Leishmaniasis is a vector borne disease caused by different Leishmania species with different clinical manifestations. Cutaneous leishmaniasis (CL) is endemic and widespread especially among young individuals in Iran. Currently prophylactic or therapeutic vaccines are not available, and in spite of vector control wherever possible, the disease has not been controlled. Although the majority of zoonotic CL cases heal within 6-9 months, anthroponotic cases persist much longer. Both types leave lifelong scars that are the cause of social stigma and much morbidity; particularly important for young girls with lesions on the face or exposed area of the body. The first line drugs (antimonials) are toxic and require repeated painful injections accompanied by considerable side effects. This coupled with the development of drug resistance, recently reported in Iran, indicate the urgent need for development of new therapeutics.
Sara Dabirian, Ph.D student at Pasteur Institute of Iran, took advantage of molecules with limited toxicity to stimulate innate immune responses as a new approach to fight against leishmaniasis. Human neutrophil peptide-1 (HNP-1) is one of the most potent defensins with a broad antimicrobial activity. This peptide is naturally found within a granule of human neutrophils, a cell type that has the capacity to both kill Leishmania parasites and serve as an immediate host cell.

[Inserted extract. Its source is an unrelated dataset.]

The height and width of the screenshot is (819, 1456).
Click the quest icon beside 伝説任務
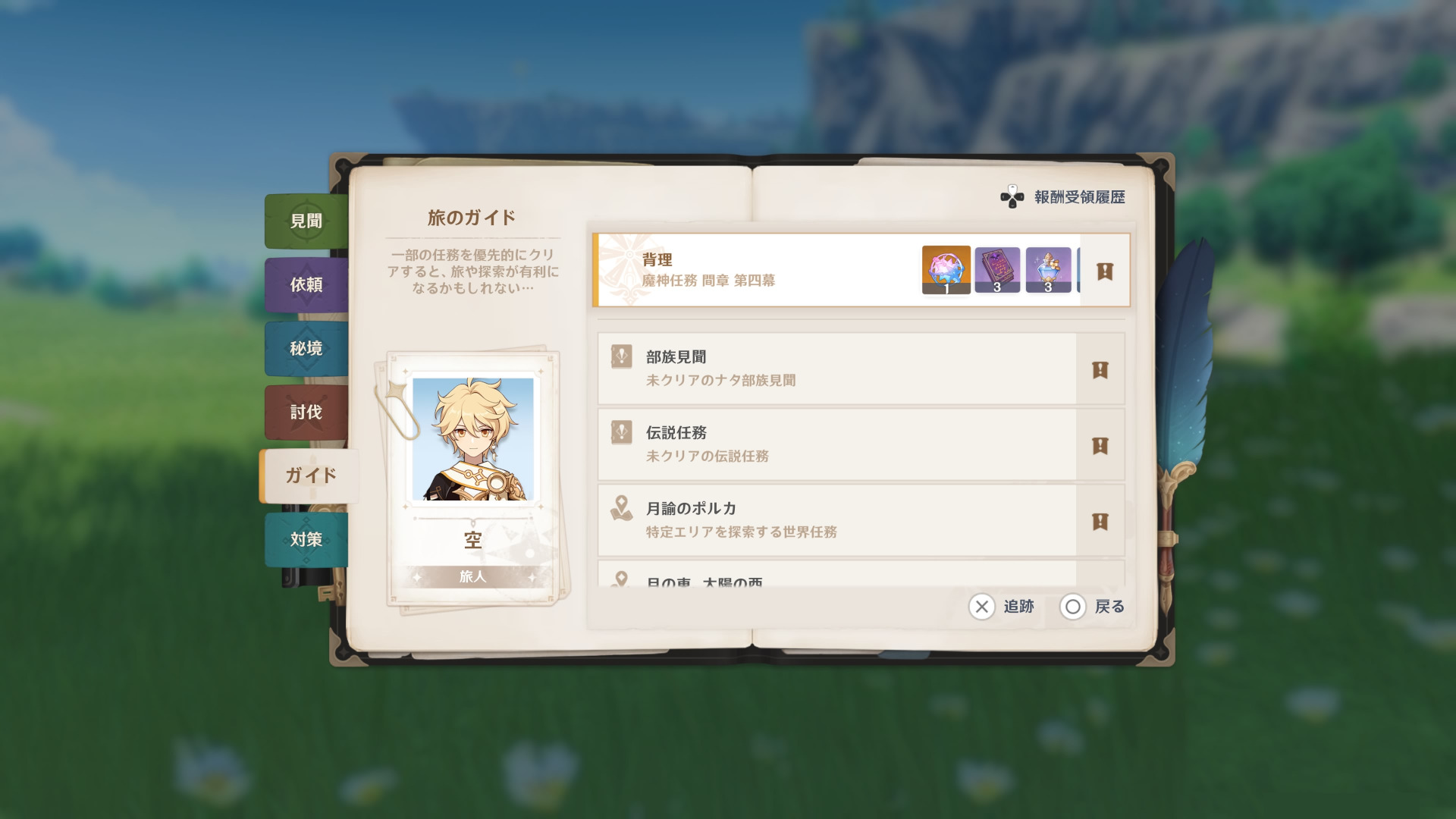[x=622, y=432]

Using a prokaryotic expression system and an in vitro folding procedure, Dabirian et al. succeeded to cost-efficiently produce substantial amounts of active HNP-1.
The results, publishing October 17th, 2013 in PLOS Neglected Tropical Diseases, demonstrated that HNP-1 has direct leishmanicidal effects for both promastigote and amastigote and efficiently kills the parasites at concentrations non-toxic to host cells. Treatment of neutrophils with the HNP-1 was further shown to increase the life-span of the neutrophils and reduce the ability to be infected by Leishmania parasites. This was accompanied by an increase in production of the cytokine TNF-α and a reduction of the regulatory cytokine TGF-β following HNP-1 treatment of Leishmania infected neutrophils.
Professor Sima Rafati, from Molecular Immunology and Vaccine Research Laboratory at Pasteur Institute of Iran, who led the study, said: "The effects of HNP-1 on parasites and infected cells are anticipated to favorably alter the outcome of Leishmania infection. These results showed that HNP-1 holds a real potential as a candidate for a new modality of treatment for leishmaniasis". This approach may also be applicable for treatment of different forms of leishmaniasis, although it needs further investigation both in vivo and in vitro.